The famous experiment conducted by Stanly Miller in 1953 is often quoted as proof of this. Yet the results of such experiments do not show that life can be created from nonliving chemicals. These experiments, designed as they are by intelligent humans, show that under certain conditions, certain organic compounds can be formed from inorganic compounds.
In fact, what the intelligent scientists are actually trying to show by these experiments is, “If I can just synthesize life in the laboratory, then I will have proven that no intelligence was necessary to form life in the beginning.” Their experiments are simply trying to prove the opposite — than an intelligence is required to create life.
If we look carefully at Miller’s experiment, we will see that what he did fails to address the evolution of life. He took a mixture of gases (ammonia, hydrogen, methane, and water vapor) and he passed an electric current through them. He did this in order to reproduce the effect of lighting passing through a mixture of gases that he thought might have composed the earth’s atmosphere millions of years ago. As a result, he produced a mixture of amino acids. Because amino acids are the building blocks of proteins and proteins are considered to be the building blocks of living systems, Miller’s experiment was published as proof that life had evolved by chance on the earth millions of years of years ago. However, there are several objections and problems to such a conclusion.
- There is no proof that the earth ever had an atmosphere composed of the gases used by Miller in his experiment.
- The next problem is that in Miller’s experiment he was careful to make sure there was no oxygen present. If oxygen was present, then the amino acids would not form. However, if oxygen was absent from the earth, then there would be no ozone layer, and if there was no ozone layer the ultraviolet radiation would penetrate the atmosphere and would destroy the amino acids as soon as they were formed. So the dilemma facing the evolutionist can be summed up this way: amino acids would not form in an atmosphere with oxygen and amino acids would be destroyed in an atmosphere without oxygen.
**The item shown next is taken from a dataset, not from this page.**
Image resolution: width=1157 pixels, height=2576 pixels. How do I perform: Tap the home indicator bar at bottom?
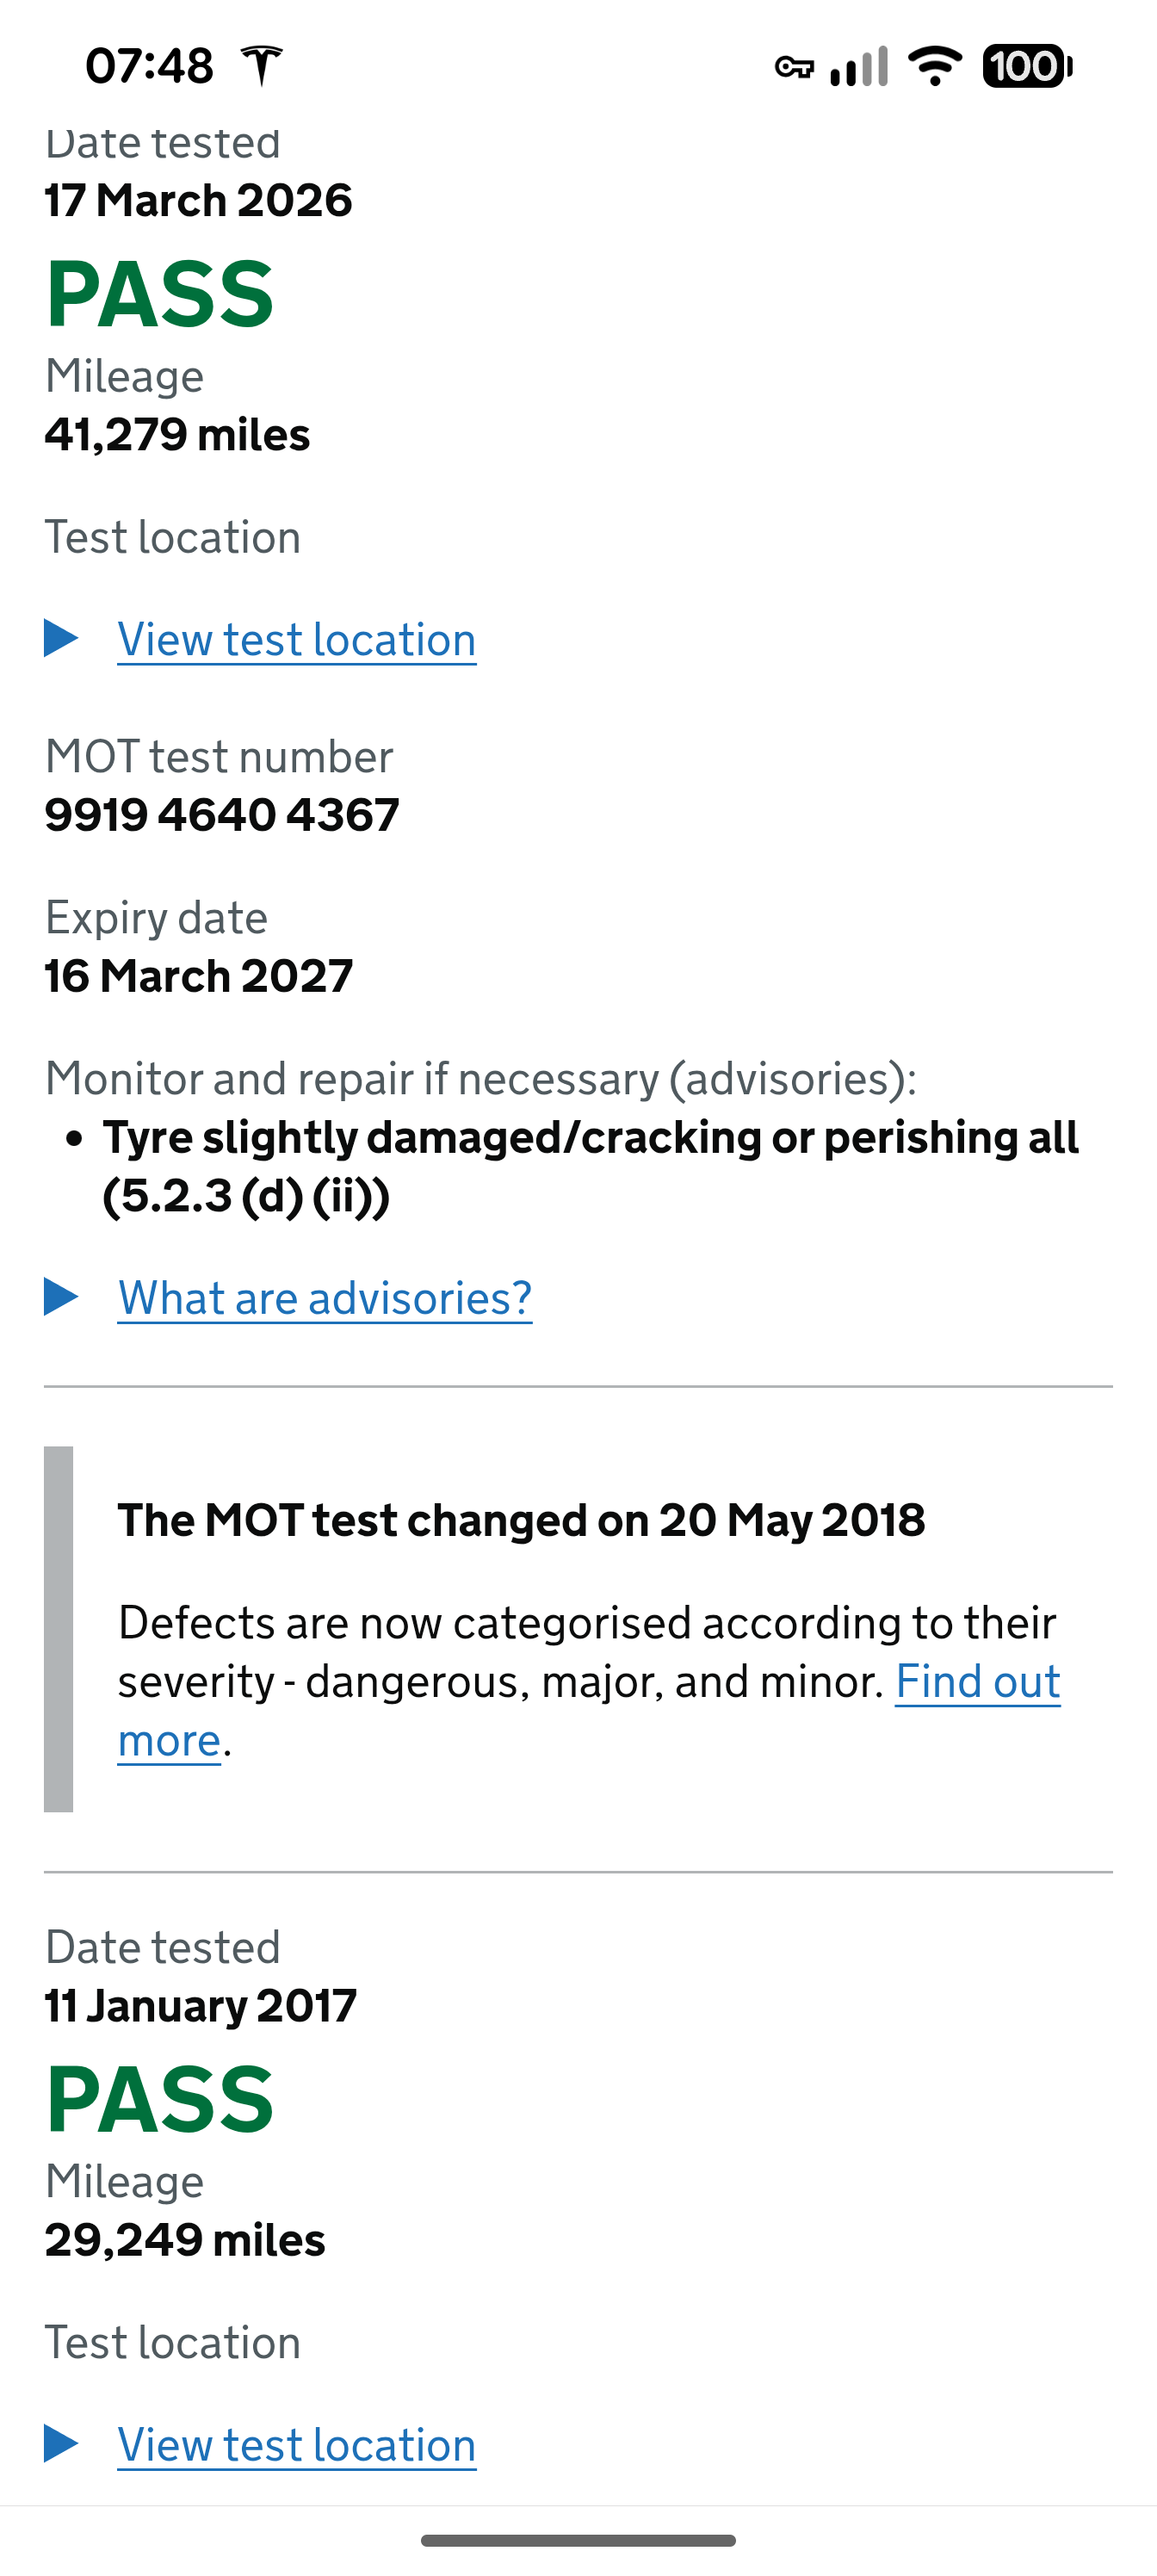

- The next problem concerns the so-called handedness of the amino acids. Because of the way that carbon atoms join up with other atoms, amino acids exist in two forms–the right-handed form and the left-handed form. Just as your right hand and left hand are identical in all respects except for their handedness. In all living systems only left-handed amino acids are found. Yet Miller’s experiment produced a mixture of right-handed amino acids in identical proportions. As only the left-handed ones are used in living systems, this mixture is useless for the evolution of living systems.
- Another major problem for the chemical evolutionist is the origin of the information that is found in living systems. There are various claims about the amount of information that is found in the human genome, but can be conservatively estimated as being equivalent to a few thousand books, each several hundred pages long. Where did this information come from? Chance does not generate information. This observation caused the late Professor Sir Fred Hoyle and his colleague, Professor Chandra Wickramasinghe of Cardiff University, to conclude that the evolution is asking us to believe that a huge wind can pass through a garbage pile and assemble a jumbo jet airplane. This is just impossible!
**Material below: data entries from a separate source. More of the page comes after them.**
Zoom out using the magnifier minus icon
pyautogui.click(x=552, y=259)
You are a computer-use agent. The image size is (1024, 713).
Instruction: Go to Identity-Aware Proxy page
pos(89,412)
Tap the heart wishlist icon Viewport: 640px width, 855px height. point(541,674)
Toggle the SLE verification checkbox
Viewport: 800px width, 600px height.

The problems outlined above show that, far from creating life in the laboratory, the chemical evolutionists have not shown that living systems arose by chance from nonliving chemicals. Furthermore, the vast amount of information contained in the nucleus of a living cells shows that living systems could not have evolved from nonliving chemicals. The only explanation for the existence of living systems is that they must have been created by God. The vast amount of information contained in each strand of DNA clearly supports the fact that an intelligent God created living systems.
If you find this hard to believe, then ask yourself, “Could all the information in a computer have just arisen by chance?” Clearly this would be impossible! Even if you put all of the components of a computer out on a carpet and waited millions of years, they still would not from themselves into a meaningful order or into a useable computer. It just wouldn’t happen. In order for a computer to became a useful machine an intelligent human has to assemble it, program in the information, attach a battery or electrical system and then operate it. Without an intelligent creator, a computer would never be created. And yet we are asked to believe that evolution, given millions of years, could produce life, order, information and reproductive capabilities in thousands of different species. In order to believe this we are asked to disbelieve the necessity of an intelligent designer. I choose to believe in God, who created all living systems and gave order to not only the earth, but the universe and space itself.
The Bible says, “In the beginning God created the heaven (space) and the earth.” For many scientists and scholars, that is the only logical explanation as to how life began.